(Records to use)
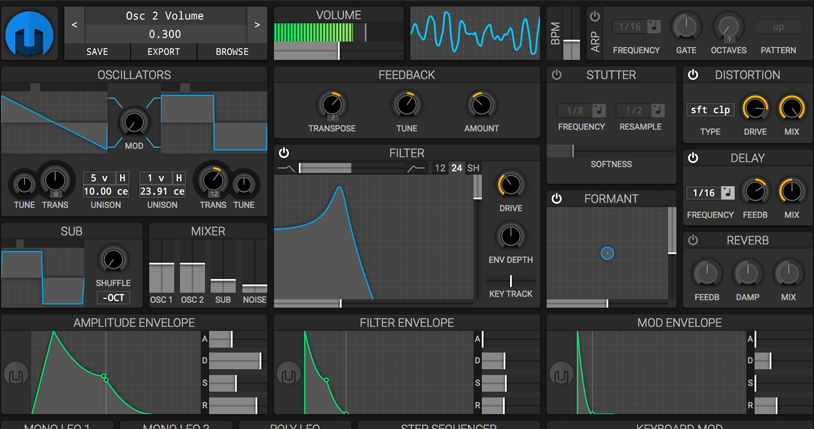814x429 pixels.
Task: Click the Sub Shuffle knob
Action: click(113, 260)
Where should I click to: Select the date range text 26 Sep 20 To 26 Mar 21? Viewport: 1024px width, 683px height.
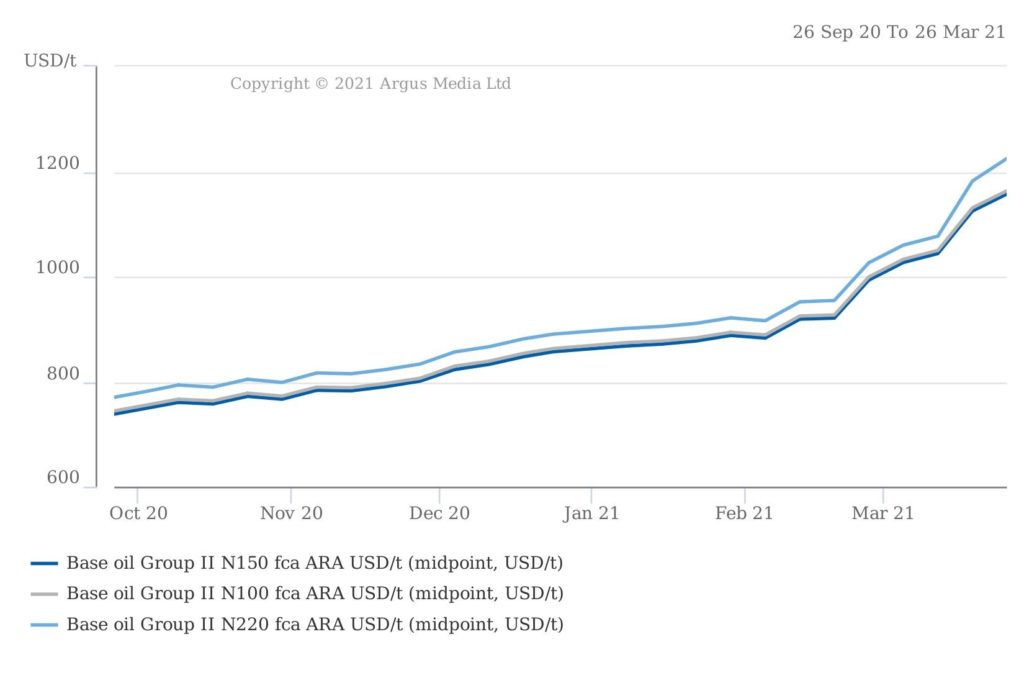[x=898, y=32]
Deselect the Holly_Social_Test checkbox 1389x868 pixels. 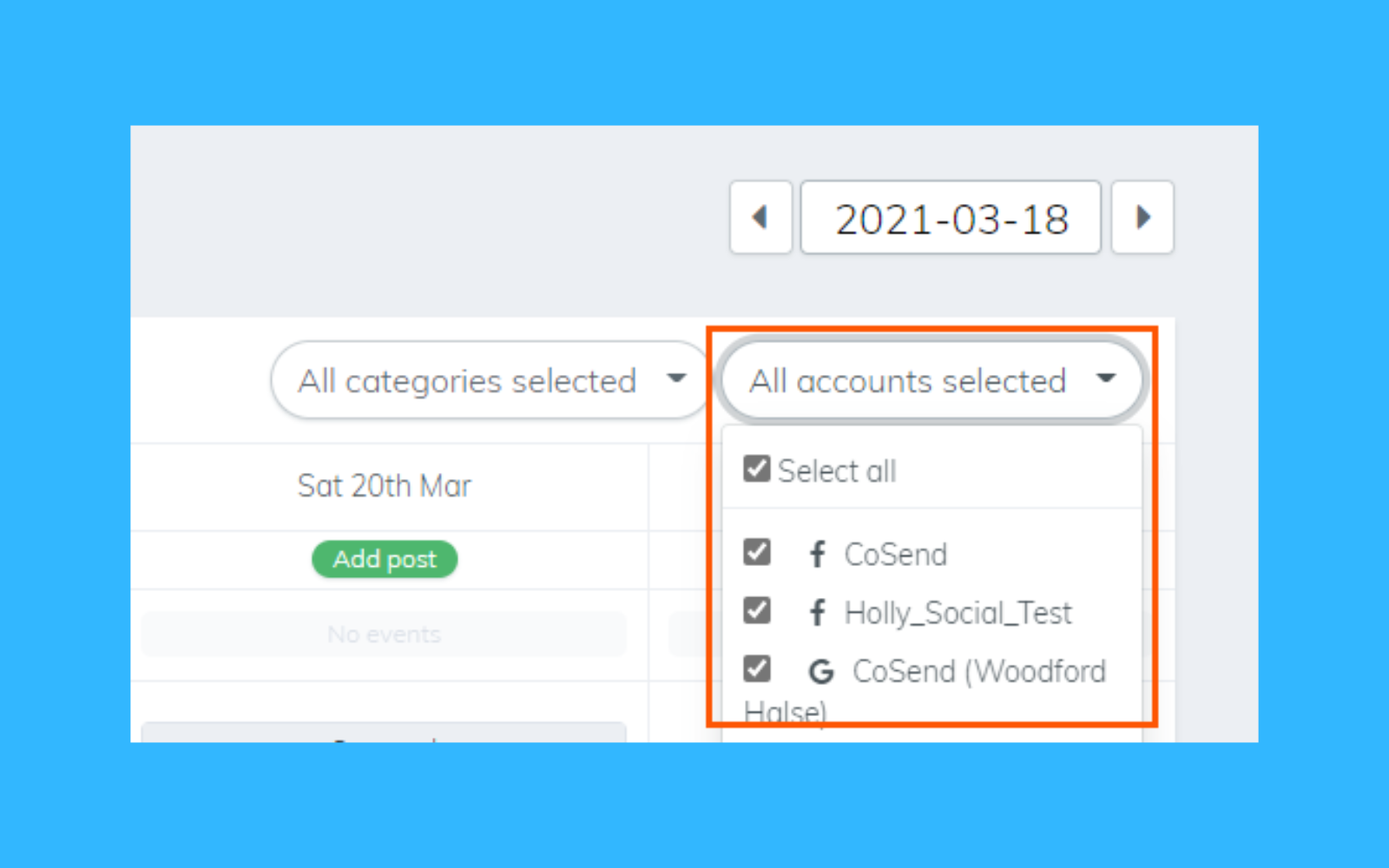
(End Records to use)
● Exercise
Write down exactly the lines running from the line with "Where should I" through the end of the material, both ends included, and none of the pictures.

● Written response
Where should I click to: Select the date range text 26 Sep 20 To 26 Mar 21? Viewport: 1024px width, 683px height.
[x=898, y=32]
Deselect the Holly_Social_Test checkbox 1389x868 pixels. 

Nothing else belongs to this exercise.